Six Crewmembers Will Participate In The American Holiday Tradition This Week

NASA astronaut Tom Marshburn and Vickie Kloeris, the agency's manager of the International Space Station food system, will discuss the space station's Thanksgiving menus in live satellite interviews from 0700-0830 EST Wednesday, Nov. 27.

Six crew members will enjoy a Thanksgiving dinner floating aboard the International Space Station in orbit 260 miles above Earth. Their menu will include traditional holiday favorites with a space-food flair, such as irradiated smoked turkey, thermostabilized yams and freeze-dried green beans. The crew's meal also will feature NASA's cornbread dressing, home-style potatoes, cranberries, cherry-blueberry cobbler and the best view from any Thanksgiving table.

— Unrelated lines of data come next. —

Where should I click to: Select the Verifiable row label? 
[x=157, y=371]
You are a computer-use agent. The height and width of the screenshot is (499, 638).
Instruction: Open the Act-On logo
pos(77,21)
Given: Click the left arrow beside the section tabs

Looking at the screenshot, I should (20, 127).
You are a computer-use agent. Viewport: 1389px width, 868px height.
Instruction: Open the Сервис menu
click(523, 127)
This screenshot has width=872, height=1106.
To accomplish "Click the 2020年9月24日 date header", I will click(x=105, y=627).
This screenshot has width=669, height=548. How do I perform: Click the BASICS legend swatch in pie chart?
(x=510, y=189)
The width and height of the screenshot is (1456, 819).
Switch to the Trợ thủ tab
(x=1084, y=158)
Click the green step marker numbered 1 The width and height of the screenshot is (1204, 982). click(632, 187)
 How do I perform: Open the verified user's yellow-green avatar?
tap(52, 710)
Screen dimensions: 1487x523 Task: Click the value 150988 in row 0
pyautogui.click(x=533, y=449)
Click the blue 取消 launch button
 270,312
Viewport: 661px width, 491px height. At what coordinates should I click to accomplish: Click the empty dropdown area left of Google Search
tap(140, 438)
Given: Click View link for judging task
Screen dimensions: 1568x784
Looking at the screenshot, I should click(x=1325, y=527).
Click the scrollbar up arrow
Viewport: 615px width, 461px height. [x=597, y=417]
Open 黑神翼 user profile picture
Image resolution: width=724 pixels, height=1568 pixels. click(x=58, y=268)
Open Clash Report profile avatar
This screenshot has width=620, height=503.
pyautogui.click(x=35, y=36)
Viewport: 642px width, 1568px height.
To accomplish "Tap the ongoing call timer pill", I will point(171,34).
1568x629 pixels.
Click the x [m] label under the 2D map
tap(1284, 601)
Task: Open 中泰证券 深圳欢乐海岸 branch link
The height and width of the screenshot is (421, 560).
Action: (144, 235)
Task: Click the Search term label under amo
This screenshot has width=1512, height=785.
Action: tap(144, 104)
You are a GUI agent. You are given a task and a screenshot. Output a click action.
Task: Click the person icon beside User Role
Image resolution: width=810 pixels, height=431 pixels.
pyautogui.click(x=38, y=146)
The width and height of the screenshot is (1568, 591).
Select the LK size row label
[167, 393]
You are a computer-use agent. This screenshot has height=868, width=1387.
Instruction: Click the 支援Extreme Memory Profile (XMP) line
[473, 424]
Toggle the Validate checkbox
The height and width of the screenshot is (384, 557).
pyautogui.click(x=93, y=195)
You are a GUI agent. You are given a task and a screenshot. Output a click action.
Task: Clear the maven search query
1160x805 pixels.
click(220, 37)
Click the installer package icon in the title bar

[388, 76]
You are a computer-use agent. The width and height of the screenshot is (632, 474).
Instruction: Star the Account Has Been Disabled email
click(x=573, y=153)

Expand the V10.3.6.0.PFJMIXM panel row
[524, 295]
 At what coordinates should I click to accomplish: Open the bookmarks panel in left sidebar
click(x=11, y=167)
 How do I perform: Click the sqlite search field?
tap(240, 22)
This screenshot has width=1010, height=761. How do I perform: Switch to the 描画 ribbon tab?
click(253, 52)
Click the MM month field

Marshburn is a veteran of two spaceflights. He logged 146 days in space as part of space station expeditions 35 and 36 beginning in December 2012. Marshburn spent 16 days in space in July 2009 as part of space shuttle mission STS-127, a space station assembly mission. He has conducted four spacewalks totaling more than 24 hours.

NASA food scientist Vickie Kloeris has been involved in space food development and production since 1985. She has managed the space station food system since January 2000 and is responsible for every aspect of the station's food system including all U.S. flight food shipments and new food item development. She also manages the food systems laboratory at NASA's Johnson Space Center in Houston. NASA is researching and developing ways to extend the shelf-life of food needed for deep space missions, and how to minimize the volume of packaging. The agency also is using the International Space Station as a laboratory to learn how to grow plants in space.

NASA astronauts Mike Hopkins and Rick Mastracchio will celebrate the American holiday with their Expedition 38 colleagues Koichi Wakata of the Japan Aerospace Exploration Agency and Oleg Kotov, Mikhail Tyurin and Sergey Ryazanskiy of the Russian Federal Space Agency. The six men are conducting about 200 research experiments and scientific investigations aboard the orbiting laboratory.